Dataset rows:

☆ ☆ ☆ ☆ ☆

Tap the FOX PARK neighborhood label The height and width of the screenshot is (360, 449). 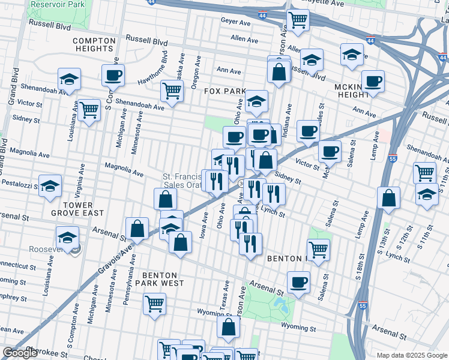tap(225, 91)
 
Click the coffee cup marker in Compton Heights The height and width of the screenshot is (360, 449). tap(113, 76)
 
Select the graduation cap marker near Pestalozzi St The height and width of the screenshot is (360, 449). tap(50, 185)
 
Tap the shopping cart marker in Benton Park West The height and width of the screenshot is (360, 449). tap(154, 304)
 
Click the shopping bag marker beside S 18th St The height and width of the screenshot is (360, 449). tap(389, 199)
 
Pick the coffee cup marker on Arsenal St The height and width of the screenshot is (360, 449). tap(298, 282)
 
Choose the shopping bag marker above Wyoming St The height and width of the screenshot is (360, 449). tap(228, 327)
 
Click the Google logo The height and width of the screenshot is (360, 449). tap(20, 353)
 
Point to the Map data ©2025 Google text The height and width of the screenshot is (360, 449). tap(411, 355)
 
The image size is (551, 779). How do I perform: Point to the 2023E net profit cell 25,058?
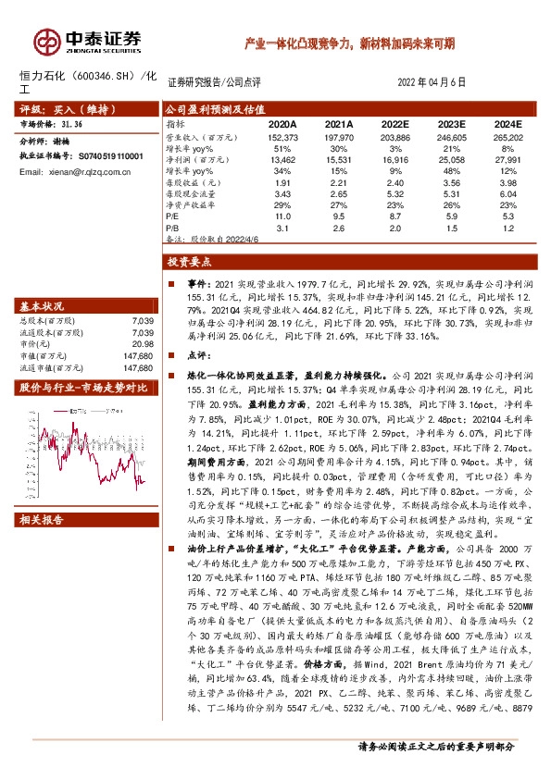(452, 158)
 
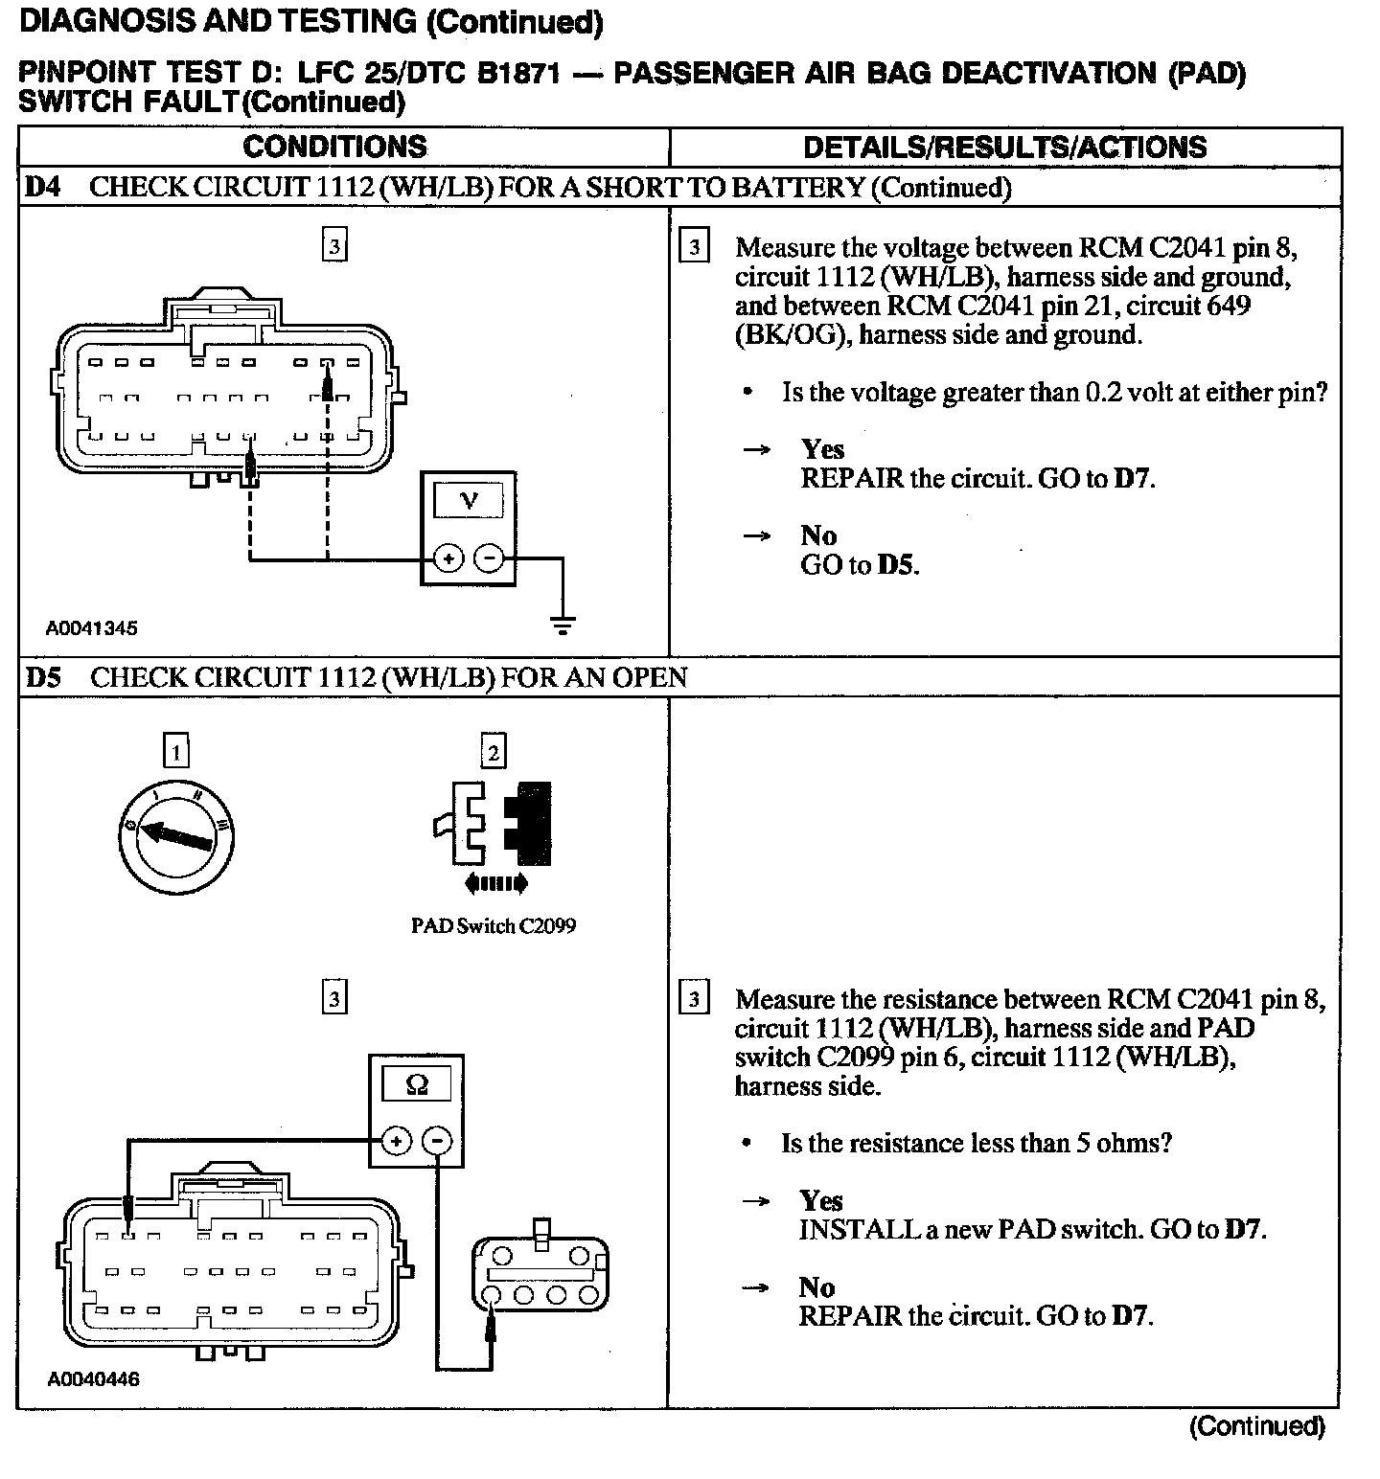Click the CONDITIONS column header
pos(334,147)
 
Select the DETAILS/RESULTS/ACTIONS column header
pos(1004,147)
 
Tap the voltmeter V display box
pos(469,500)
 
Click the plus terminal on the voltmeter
pos(448,557)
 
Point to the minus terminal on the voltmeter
pos(489,557)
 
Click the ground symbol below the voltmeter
pos(563,626)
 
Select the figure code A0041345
pos(92,628)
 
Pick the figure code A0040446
pos(93,1379)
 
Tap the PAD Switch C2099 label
pos(494,926)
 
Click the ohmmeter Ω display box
pos(417,1084)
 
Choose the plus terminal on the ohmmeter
pos(396,1140)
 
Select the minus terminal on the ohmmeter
pos(437,1140)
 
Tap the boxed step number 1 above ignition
pos(175,751)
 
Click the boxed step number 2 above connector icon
pos(493,752)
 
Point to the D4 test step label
pos(43,187)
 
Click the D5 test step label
pos(43,677)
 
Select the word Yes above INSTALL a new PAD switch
pos(821,1200)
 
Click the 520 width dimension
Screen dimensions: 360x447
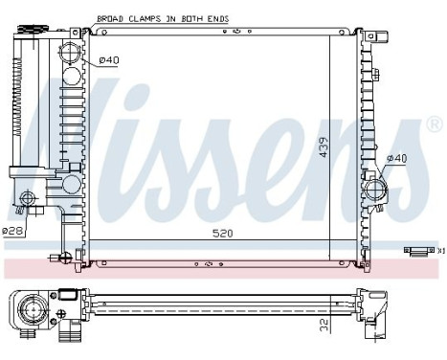(222, 233)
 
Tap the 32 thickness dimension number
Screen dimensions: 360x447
(324, 326)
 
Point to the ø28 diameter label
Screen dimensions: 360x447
(12, 232)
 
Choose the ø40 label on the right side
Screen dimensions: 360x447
(396, 159)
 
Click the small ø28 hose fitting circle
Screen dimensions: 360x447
(29, 200)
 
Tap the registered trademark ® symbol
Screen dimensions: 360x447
(434, 124)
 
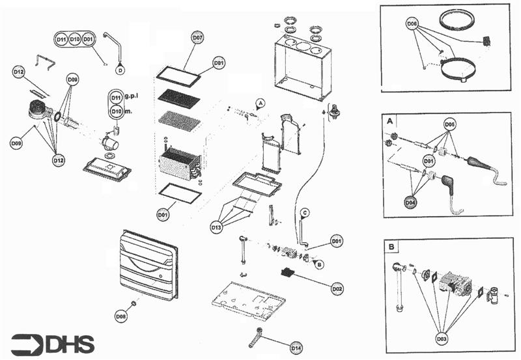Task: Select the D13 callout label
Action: [217, 227]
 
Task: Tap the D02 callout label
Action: [337, 288]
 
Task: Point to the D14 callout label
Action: [296, 348]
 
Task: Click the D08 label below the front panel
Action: [121, 316]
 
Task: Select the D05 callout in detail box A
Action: [450, 123]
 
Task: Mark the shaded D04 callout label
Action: [410, 202]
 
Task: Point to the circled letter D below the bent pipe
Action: [120, 69]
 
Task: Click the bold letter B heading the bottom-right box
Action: [389, 247]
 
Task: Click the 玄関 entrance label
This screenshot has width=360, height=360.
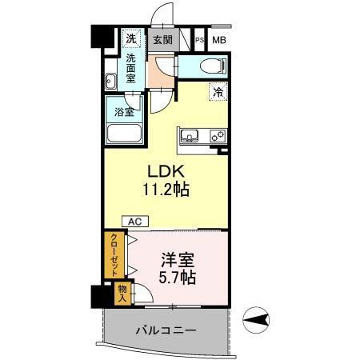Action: click(162, 38)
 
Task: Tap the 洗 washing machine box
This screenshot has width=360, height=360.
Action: click(130, 38)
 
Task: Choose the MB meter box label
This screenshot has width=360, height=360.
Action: click(218, 39)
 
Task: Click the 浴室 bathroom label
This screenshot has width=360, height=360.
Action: click(123, 111)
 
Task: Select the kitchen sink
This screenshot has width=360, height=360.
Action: click(190, 136)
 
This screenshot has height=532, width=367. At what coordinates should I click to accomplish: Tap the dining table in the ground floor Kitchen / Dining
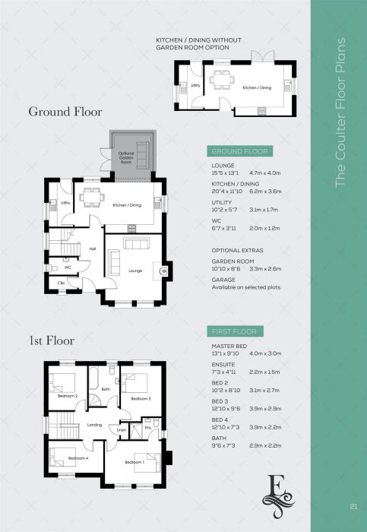pos(90,196)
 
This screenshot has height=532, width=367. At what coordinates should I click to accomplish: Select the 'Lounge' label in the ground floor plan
pos(135,270)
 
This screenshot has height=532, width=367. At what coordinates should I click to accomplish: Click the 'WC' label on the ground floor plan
pos(68,268)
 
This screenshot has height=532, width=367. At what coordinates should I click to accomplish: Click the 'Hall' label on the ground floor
pos(93,248)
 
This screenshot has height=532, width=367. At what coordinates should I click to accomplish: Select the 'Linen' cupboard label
pos(121,430)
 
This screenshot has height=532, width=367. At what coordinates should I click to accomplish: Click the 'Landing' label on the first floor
pos(95,424)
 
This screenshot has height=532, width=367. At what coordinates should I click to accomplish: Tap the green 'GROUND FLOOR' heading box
pos(235,150)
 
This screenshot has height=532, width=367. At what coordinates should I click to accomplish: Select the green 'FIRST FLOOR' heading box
pos(235,331)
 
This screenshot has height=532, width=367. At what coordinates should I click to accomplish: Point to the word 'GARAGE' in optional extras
pos(223,279)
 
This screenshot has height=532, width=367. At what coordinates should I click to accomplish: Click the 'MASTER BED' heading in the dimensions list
pos(228,346)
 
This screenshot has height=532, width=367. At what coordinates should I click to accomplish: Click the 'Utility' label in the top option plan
pos(195,86)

☆ ☆ ☆ ☆ ☆

Work to complete
Reproduce the records verbatim, beginning with the line that contains "Click the plus terminal on the voltmeter" and continuing through the line that contains "Action: click(123, 111)". Omit the pictures from your reproduction.

Solution
Click the plus terminal on the voltmeter
pos(448,557)
 
Point to the minus terminal on the voltmeter
pos(489,557)
 
Click the ground symbol below the voltmeter
pos(563,626)
 
Select the figure code A0041345
pos(92,628)
 
Pick the figure code A0040446
pos(93,1379)
 
Tap the PAD Switch C2099 label
pos(494,926)
 
Click the ohmmeter Ω display box
pos(417,1084)
 
Choose the plus terminal on the ohmmeter
pos(396,1140)
 
Select the minus terminal on the ohmmeter
pos(437,1140)
 
Tap the boxed step number 1 above ignition
pos(175,751)
 
Click the boxed step number 2 above connector icon
pos(493,752)
 
Point to the D4 test step label
pos(43,187)
 
Click the D5 test step label
pos(43,677)
 
Select the word Yes above INSTALL a new PAD switch
pos(821,1200)
 
Click the 520 width dimension
Screen dimensions: 360x447
(222, 233)
 
Tap the 32 thickness dimension number
Screen dimensions: 360x447
(324, 326)
 
Point to the ø28 diameter label
Screen dimensions: 360x447
(12, 232)
 
Choose the ø40 label on the right side
Screen dimensions: 360x447
(396, 159)
 
Click the small ø28 hose fitting circle
Screen dimensions: 360x447
(29, 200)
 
Tap the registered trademark ® symbol
Screen dimensions: 360x447
(434, 124)
 
Task: Select the D13 callout label
Action: [217, 227]
 
Task: Tap the D02 callout label
Action: [337, 288]
 
Task: Point to the D14 callout label
Action: [296, 348]
 
Task: Click the D08 label below the front panel
Action: [121, 316]
 
Task: Select the D05 callout in detail box A
Action: [450, 123]
 
Task: Mark the shaded D04 callout label
Action: [410, 202]
 
Task: Point to the circled letter D below the bent pipe
Action: [120, 69]
 
Task: Click the bold letter B heading the bottom-right box
Action: [389, 247]
 
Task: Click the 玄関 entrance label
This screenshot has width=360, height=360.
Action: click(162, 38)
 
Task: Tap the 洗 washing machine box
This screenshot has width=360, height=360.
Action: click(130, 38)
 
Task: Choose the MB meter box label
This screenshot has width=360, height=360.
Action: click(218, 39)
 
Task: Click the 浴室 bathroom label
This screenshot has width=360, height=360.
Action: click(123, 111)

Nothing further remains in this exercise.